Pixel coordinate grounding data:
◇ ◇ ◇ ◇ ◇ ◇ ◇
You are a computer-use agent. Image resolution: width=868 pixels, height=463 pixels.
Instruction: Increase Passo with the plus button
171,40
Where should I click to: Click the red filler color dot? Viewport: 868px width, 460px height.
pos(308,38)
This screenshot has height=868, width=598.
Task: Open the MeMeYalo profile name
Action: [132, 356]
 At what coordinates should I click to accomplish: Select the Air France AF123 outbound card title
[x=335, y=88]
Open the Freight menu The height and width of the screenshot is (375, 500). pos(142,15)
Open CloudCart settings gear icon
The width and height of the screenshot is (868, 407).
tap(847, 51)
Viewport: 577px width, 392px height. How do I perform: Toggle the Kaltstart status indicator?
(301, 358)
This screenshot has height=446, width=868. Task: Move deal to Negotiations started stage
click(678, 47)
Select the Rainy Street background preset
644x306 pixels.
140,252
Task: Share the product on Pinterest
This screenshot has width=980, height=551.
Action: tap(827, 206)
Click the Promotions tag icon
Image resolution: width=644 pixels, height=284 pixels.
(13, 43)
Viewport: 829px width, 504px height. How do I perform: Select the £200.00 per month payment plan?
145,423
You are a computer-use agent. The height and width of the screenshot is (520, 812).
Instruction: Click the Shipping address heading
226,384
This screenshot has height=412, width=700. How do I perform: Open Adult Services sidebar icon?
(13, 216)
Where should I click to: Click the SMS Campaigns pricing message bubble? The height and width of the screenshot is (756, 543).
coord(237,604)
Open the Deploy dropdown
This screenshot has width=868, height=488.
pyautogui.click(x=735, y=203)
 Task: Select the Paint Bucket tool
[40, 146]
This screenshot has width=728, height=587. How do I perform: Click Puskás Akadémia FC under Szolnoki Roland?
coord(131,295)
◇ ◇ ◇ ◇ ◇ ◇ ◇
What the exercise asks:
Each record must be returned in full and exactly.

Task solution:
You are a computer-use agent. Image resolution: width=868 pixels, height=463 pixels.
Instruction: Increase Passo with the plus button
171,40
Where should I click to: Click the red filler color dot? Viewport: 868px width, 460px height.
pos(308,38)
This screenshot has height=868, width=598.
Task: Open the MeMeYalo profile name
Action: [132, 356]
 At what coordinates should I click to accomplish: Select the Air France AF123 outbound card title
[x=335, y=88]
Open the Freight menu The height and width of the screenshot is (375, 500). pos(142,15)
Open CloudCart settings gear icon
The width and height of the screenshot is (868, 407).
tap(847, 51)
Viewport: 577px width, 392px height. How do I perform: Toggle the Kaltstart status indicator?
(301, 358)
This screenshot has height=446, width=868. Task: Move deal to Negotiations started stage
click(678, 47)
Select the Rainy Street background preset
644x306 pixels.
140,252
Task: Share the product on Pinterest
This screenshot has width=980, height=551.
Action: tap(827, 206)
Click the Promotions tag icon
Image resolution: width=644 pixels, height=284 pixels.
(13, 43)
Viewport: 829px width, 504px height. How do I perform: Select the £200.00 per month payment plan?
145,423
You are a computer-use agent. The height and width of the screenshot is (520, 812).
Instruction: Click the Shipping address heading
226,384
This screenshot has height=412, width=700. How do I perform: Open Adult Services sidebar icon?
(13, 216)
Where should I click to: Click the SMS Campaigns pricing message bubble? The height and width of the screenshot is (756, 543).
coord(237,604)
Open the Deploy dropdown
This screenshot has width=868, height=488.
pyautogui.click(x=735, y=203)
 Task: Select the Paint Bucket tool
[40, 146]
This screenshot has width=728, height=587. How do I perform: Click Puskás Akadémia FC under Szolnoki Roland?
coord(131,295)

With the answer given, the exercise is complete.